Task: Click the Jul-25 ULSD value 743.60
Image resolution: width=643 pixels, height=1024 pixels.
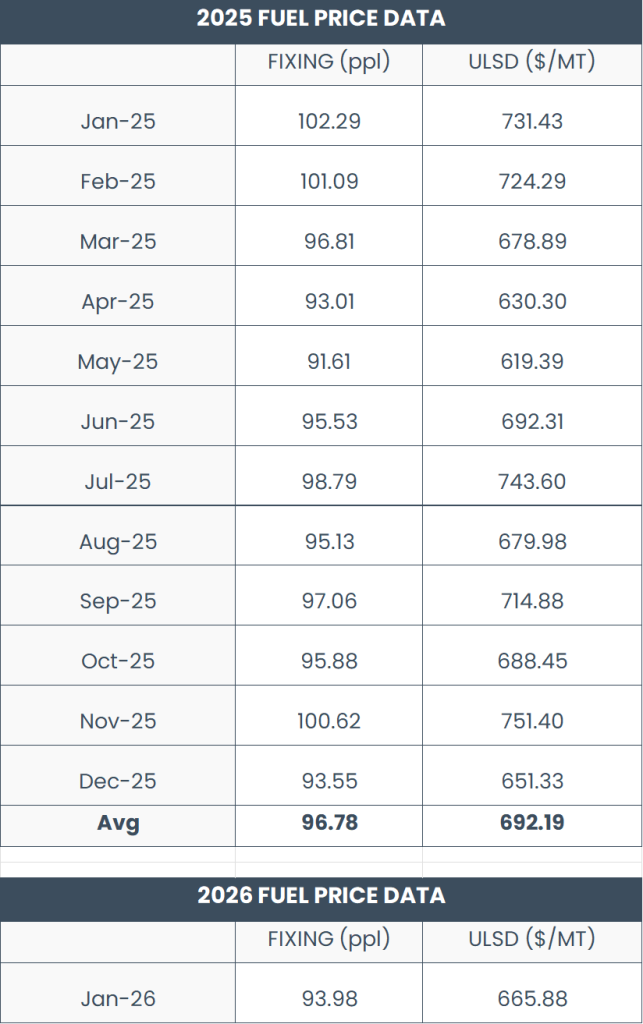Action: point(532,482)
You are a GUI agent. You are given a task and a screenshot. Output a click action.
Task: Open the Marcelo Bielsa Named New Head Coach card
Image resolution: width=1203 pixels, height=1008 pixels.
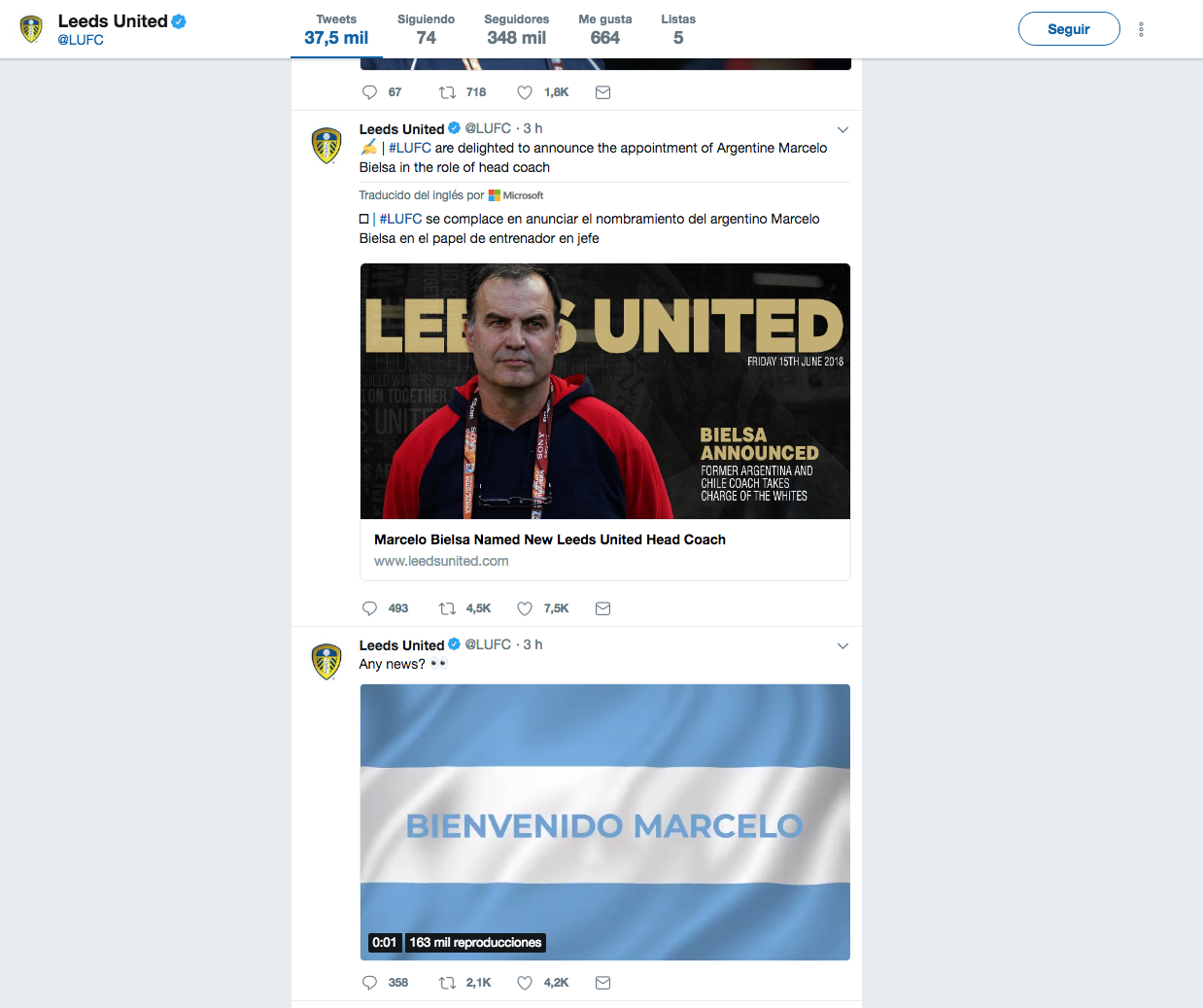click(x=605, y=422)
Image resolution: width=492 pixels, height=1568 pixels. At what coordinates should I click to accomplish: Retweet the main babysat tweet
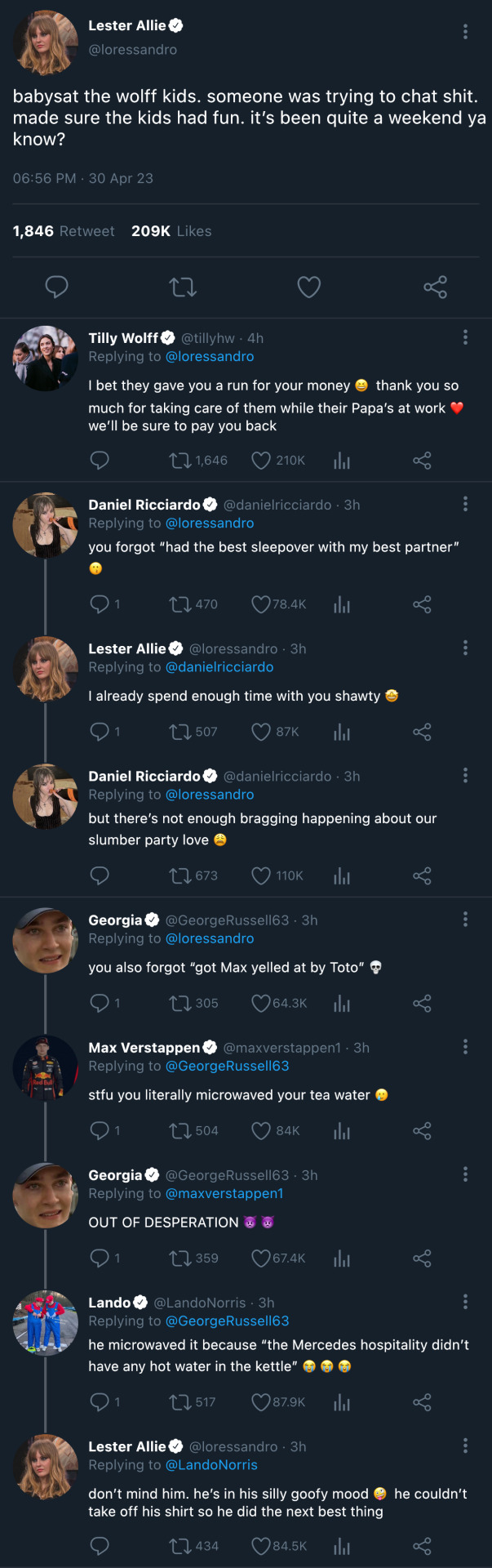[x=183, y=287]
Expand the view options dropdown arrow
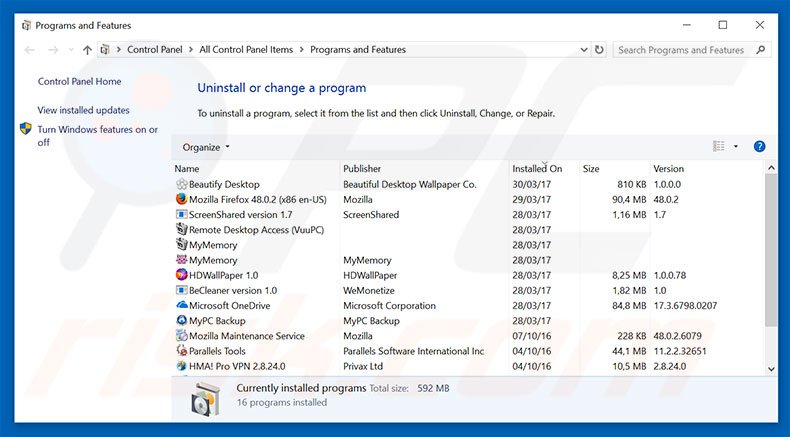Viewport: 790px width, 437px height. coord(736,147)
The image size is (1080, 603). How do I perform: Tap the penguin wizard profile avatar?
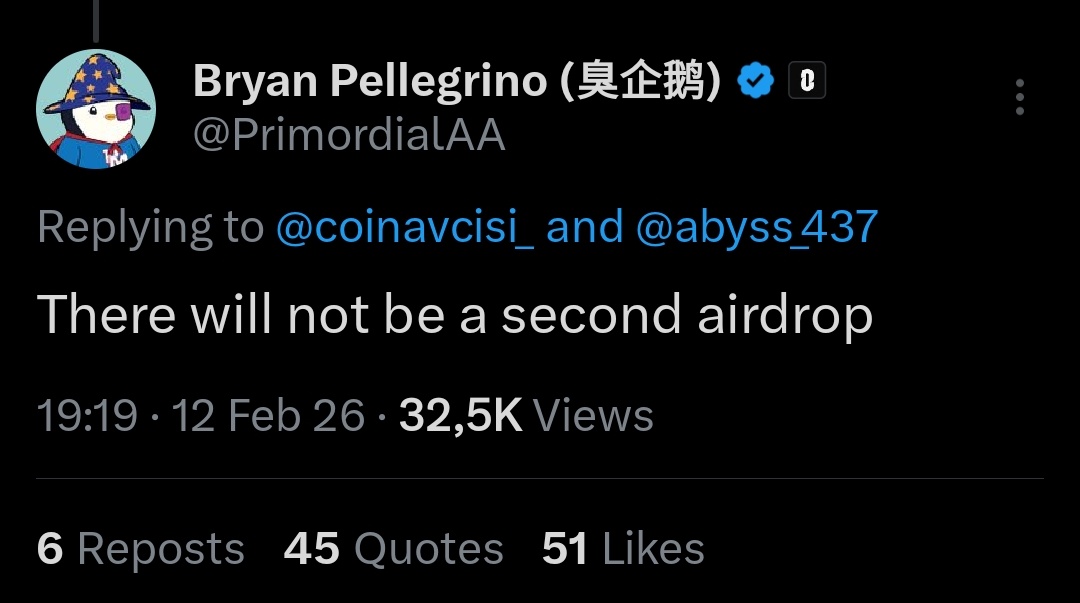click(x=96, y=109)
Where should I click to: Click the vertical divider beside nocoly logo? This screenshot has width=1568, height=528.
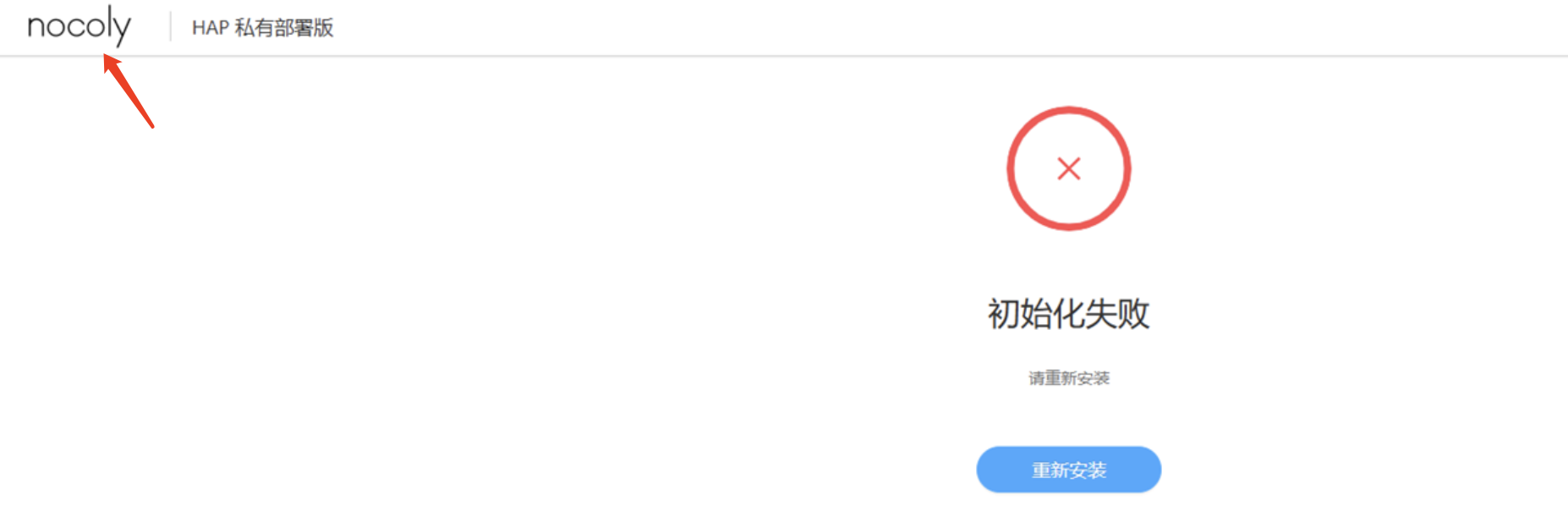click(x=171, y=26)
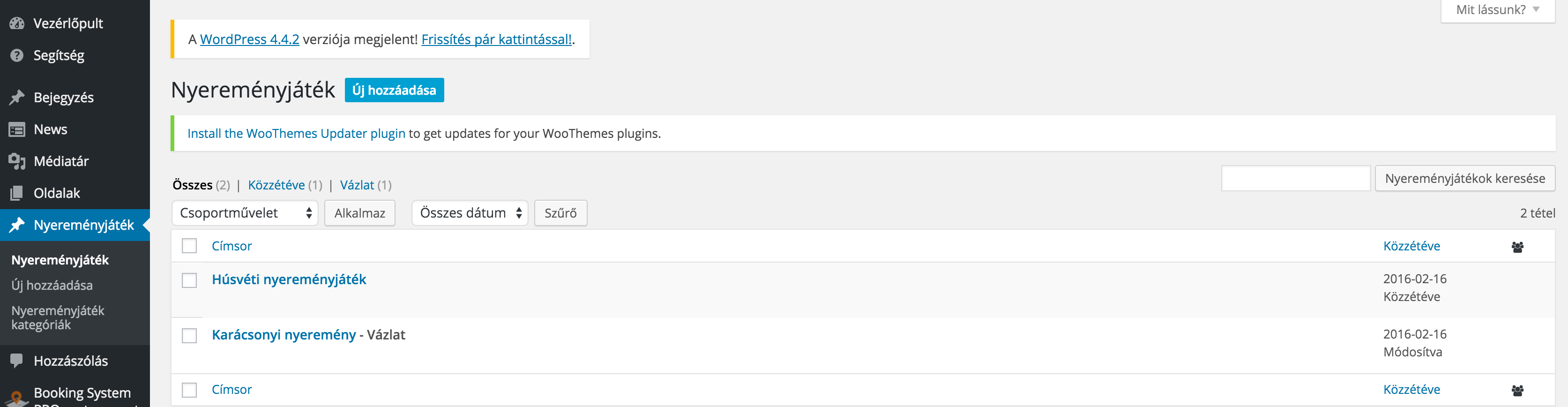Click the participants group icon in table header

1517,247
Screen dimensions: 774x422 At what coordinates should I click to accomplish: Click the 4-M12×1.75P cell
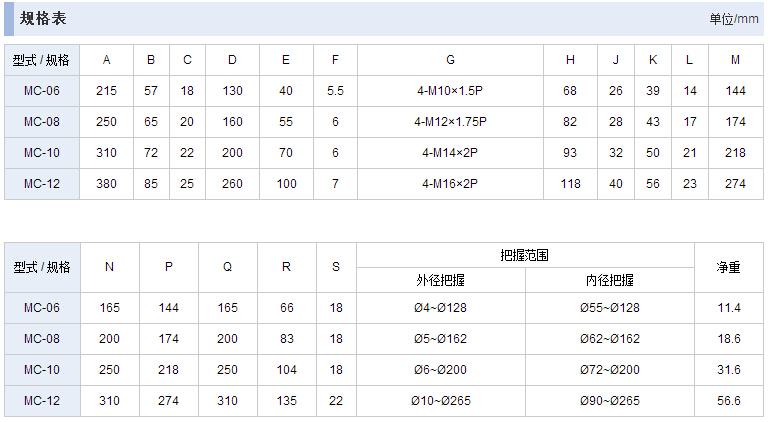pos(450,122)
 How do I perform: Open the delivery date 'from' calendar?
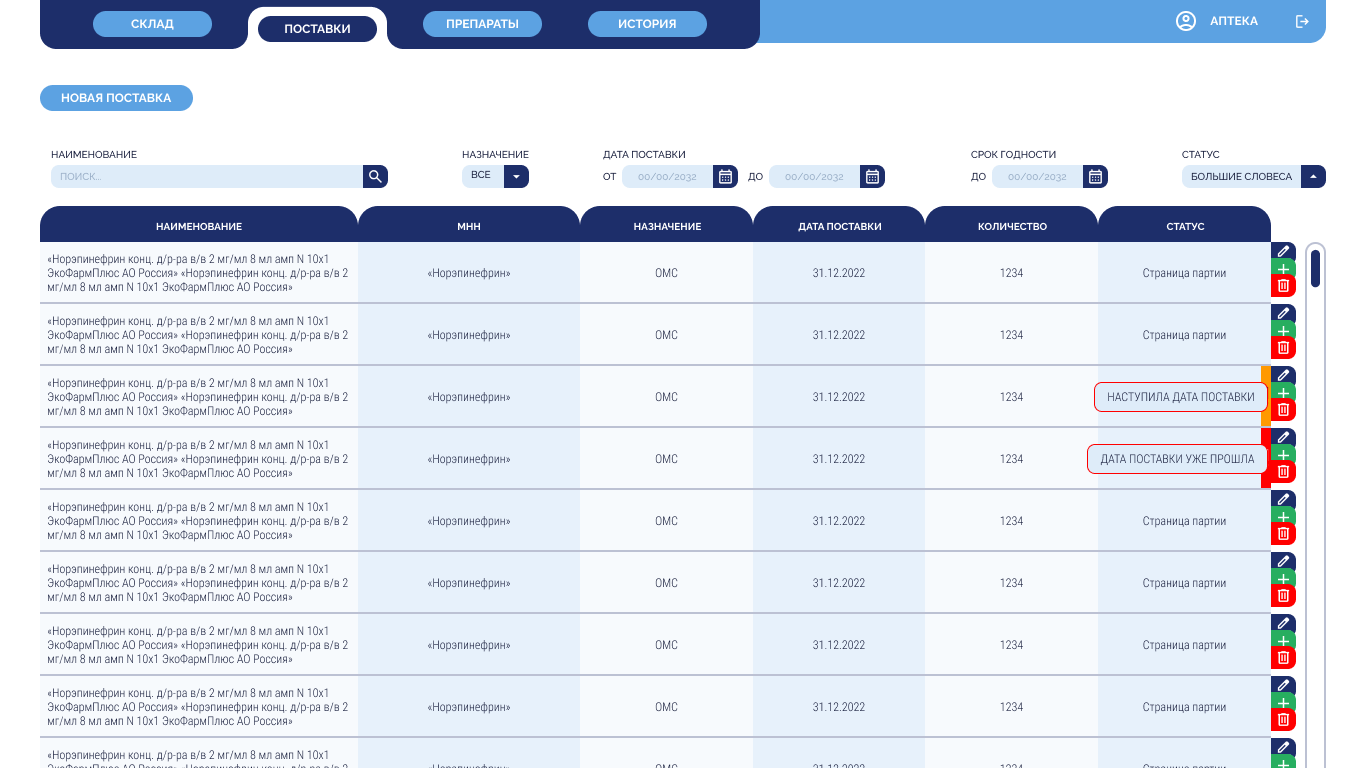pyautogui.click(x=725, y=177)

## INSTRUCTIONS FOR THE TASK
Can you rewrite all of the material above with "Image resolution" changed to "Screenshot resolution" wherever it appears, leaving everything else unchanged and omitting the pictures?

## TASK RESULT
Task: Click the Jul-25 ULSD value 743.60
Screenshot resolution: width=643 pixels, height=1024 pixels.
Action: point(532,482)
You are a GUI agent. You are given a task and a screenshot. Output a click action.
Task: Open the Marcelo Bielsa Named New Head Coach card
Screenshot resolution: width=1203 pixels, height=1008 pixels.
click(x=605, y=422)
Screenshot resolution: width=492 pixels, height=1568 pixels. At what coordinates should I click to accomplish: Retweet the main babysat tweet
[x=183, y=287]
Expand the view options dropdown arrow
Viewport: 790px width, 437px height. coord(736,147)
The image size is (1080, 603). How do I perform: Tap the penguin wizard profile avatar?
click(x=96, y=109)
Where should I click to: Click the vertical divider beside nocoly logo? This screenshot has width=1568, height=528.
click(x=171, y=26)
Click the participants group icon in table header

1517,247
Screen dimensions: 774x422 At what coordinates should I click to accomplish: Click the 4-M12×1.75P cell
pos(450,122)
 How do I perform: Open the delivery date 'from' calendar?
pyautogui.click(x=725, y=177)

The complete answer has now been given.